L'idée remonte à 2009.
«Cette année là, j’ai décidé de mettre un coq pour dix poules (10/1) dans un poulailler afin de voir le rendement annuel des œufs. J’ai remarqué que tous les œufs n’étaient pas féconds, que certains ne donnaient pas de poussins. J’ai donc décidé de diminuer le nombre de poules pour un coq et testé ce que j’appelle le modèle 10/2 soit dix poules pour deux coqs», explique-t-il.
«Le résultat était tout de suite impressionnant.

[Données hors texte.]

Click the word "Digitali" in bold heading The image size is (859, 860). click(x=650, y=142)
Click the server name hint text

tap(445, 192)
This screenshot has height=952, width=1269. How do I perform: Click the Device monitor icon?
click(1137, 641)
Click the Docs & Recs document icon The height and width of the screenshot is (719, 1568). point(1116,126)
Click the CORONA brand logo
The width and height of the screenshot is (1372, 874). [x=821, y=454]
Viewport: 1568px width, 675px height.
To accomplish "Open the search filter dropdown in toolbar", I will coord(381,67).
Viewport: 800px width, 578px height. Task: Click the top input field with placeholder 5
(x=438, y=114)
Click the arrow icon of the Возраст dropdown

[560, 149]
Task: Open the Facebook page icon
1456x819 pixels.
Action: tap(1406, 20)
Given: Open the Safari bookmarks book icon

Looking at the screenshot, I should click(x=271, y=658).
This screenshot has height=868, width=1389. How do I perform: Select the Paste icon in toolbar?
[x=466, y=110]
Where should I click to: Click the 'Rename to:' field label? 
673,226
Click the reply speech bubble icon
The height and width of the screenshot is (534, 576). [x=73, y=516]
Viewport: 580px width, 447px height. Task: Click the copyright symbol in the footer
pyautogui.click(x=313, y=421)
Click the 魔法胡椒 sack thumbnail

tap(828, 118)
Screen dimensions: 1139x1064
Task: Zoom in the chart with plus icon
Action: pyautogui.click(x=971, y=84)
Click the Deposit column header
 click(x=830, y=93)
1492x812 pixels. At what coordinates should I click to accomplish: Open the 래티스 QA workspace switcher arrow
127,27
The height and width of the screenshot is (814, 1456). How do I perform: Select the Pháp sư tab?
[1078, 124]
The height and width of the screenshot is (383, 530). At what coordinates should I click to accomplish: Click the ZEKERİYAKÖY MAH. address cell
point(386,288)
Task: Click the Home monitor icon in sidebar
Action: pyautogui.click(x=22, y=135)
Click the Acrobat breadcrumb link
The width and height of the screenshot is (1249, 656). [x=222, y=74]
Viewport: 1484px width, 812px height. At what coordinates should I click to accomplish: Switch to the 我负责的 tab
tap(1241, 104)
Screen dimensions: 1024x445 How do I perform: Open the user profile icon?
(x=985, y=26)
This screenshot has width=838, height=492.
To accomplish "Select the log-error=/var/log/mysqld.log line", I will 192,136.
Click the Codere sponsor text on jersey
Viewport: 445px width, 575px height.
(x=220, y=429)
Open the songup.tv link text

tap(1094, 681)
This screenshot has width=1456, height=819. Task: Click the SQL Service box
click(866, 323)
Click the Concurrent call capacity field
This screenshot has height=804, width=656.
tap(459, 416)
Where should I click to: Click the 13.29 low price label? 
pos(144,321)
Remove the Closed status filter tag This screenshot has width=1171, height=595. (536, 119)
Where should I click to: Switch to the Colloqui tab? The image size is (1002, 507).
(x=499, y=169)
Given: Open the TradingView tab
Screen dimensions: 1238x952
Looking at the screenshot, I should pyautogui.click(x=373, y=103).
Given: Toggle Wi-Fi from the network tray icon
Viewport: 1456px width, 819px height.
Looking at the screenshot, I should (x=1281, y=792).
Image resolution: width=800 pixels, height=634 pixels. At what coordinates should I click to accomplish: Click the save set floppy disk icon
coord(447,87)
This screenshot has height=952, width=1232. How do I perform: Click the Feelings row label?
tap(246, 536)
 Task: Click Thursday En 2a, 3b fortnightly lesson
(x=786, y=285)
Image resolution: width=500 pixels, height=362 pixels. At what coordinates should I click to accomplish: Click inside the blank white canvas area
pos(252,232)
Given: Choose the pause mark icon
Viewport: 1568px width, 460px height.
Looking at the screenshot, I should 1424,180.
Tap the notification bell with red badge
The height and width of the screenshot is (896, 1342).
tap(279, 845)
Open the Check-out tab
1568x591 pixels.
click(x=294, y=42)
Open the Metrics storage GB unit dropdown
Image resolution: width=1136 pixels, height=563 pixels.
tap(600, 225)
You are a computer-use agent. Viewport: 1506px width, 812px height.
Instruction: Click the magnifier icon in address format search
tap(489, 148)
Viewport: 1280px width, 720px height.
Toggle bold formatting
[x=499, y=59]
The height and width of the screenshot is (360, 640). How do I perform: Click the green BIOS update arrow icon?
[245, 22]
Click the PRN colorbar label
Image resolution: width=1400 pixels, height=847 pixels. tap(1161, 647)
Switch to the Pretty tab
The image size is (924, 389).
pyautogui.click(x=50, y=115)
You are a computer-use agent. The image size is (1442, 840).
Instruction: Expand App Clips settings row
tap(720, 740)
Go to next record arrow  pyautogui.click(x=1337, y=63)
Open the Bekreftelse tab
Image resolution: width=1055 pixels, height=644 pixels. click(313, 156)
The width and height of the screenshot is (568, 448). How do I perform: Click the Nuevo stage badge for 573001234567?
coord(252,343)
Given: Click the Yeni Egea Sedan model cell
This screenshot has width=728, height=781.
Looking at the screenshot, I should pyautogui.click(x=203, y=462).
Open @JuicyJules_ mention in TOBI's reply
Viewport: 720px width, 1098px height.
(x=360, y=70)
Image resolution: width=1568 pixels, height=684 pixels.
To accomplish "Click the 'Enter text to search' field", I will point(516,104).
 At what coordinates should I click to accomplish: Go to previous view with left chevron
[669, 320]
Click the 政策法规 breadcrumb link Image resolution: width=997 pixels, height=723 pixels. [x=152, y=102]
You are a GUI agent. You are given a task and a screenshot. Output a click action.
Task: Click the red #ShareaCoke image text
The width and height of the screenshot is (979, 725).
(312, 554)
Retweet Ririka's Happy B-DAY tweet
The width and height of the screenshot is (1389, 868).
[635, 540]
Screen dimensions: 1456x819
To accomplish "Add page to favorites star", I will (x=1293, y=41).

Le nombre d’œufs devenu poussins permettait de gagner, grâce aux ventes, près de 400 mille FCFA (670 USD) par an; ce qui était largement au-dessus du revenu correspondant au seuil de pauvreté fixé, à l’époque (2010) à 107 mille FCFA (180 USD)», poursuit le fondateur du modèle.
«J’ai donc décidé de poursuivre mon expérience, trouvant dans ce modèle de quoi créer un secteur qui pourrait sortir nombre de jeunes du chômage», ajoute-t-il.
«J’ai réalisé tous les tests possibles afin de voir quel modèle était le plus probant. En testant avec 35 poules et 5 coqs divisés dans des box de 7 poules et 1 coq chacun, j’ai découvert que tous les œufs étaient féconds».
En reproduisant ce modèle 5 fois on obtient un très bon résultat, assure-t-il. «Une poule de ferme pond entre 10 et 13 œufs en 15 jours. Dans mes calculs, et afin d’obtenir un résultat minimal, j’ai compté une moyenne de 9 œufs par poule. En suivant le modèle 35/5 on obtient donc 315 poussins en 15 jours».
«Un résultat qui rapporte un revenu mensuel de 100 000 FCFA (168 USD) par mois», poursuit le chef qui est parvenu, grâce à ce modèle, à convaincre plusieurs dizaines de jeunes à suivre ses pas et largement étendre son réseau.
«100 000 FCFA (168 USD) c’est le revenu d’un cadre au Burkina Faso ! Avec cette somme le Burkinabé sort largement de la pauvreté et peut même participer à la construction du produit intérieur brut (PIB) car il peut commencer à épargner», estime le Larlé.
Un autre revenu se dégage aussi du «modèle 35/5 du Larlé Naaba», à savoir, la revente des fientes des volailles. «Le sac se vend à 1500 FCFA (2.5 USD) sur le marché et on peut récupérer environ 30 sacs dans l’année. Ce qui ajoute un revenu de 45 000 FCFA (75 USD) par an», dit-il.
Et c’est un secteur qui ne connaîtra pas de crise puisque la demande de poulets est très forte au Burkina Faso. «Tous les jours on consomme au moins 150 000 poulets. Les Burkinabé aiment le poulet et l’offre est inférieure à la demande sur l’ensemble du pays !» assure-t-il.
Le Larlé Naaba qui a pu bénéficier pour de précédents projets (notamment le Jatropha et le Moringa) de l’aide des ambassades de Turquie et du Luxembourg à travers notamment des dons, a cette fois reçu le soutien financier de l'ambassade de Chine à hauteur de 15 millions de FCFA (25 mille usd).
«Certains jeunes qui ont démarré ce projet en sont très satisfaits. Je reçois aujourd’hui des lettres d’encouragement du président Roch Kaboré mais je voudrais que le gouvernement s’implique d’avantage pour soutenir ce genre de projet bénéfique à tous».
Lors du forum culture et emplois en mars 2015 durant lequel Larlé avait présenté son modèle, le ministre de la jeunesse, de la formation professionnelle et de l'emploi sous la transition, Salifou Dembele, avait déclaré "ce modèle permettra sans doute de créer beaucoup d'emplois, et surtout de générer des revenus conséquents, et contribuera ainsi à réduire la pauvreté dans notre chère patrie".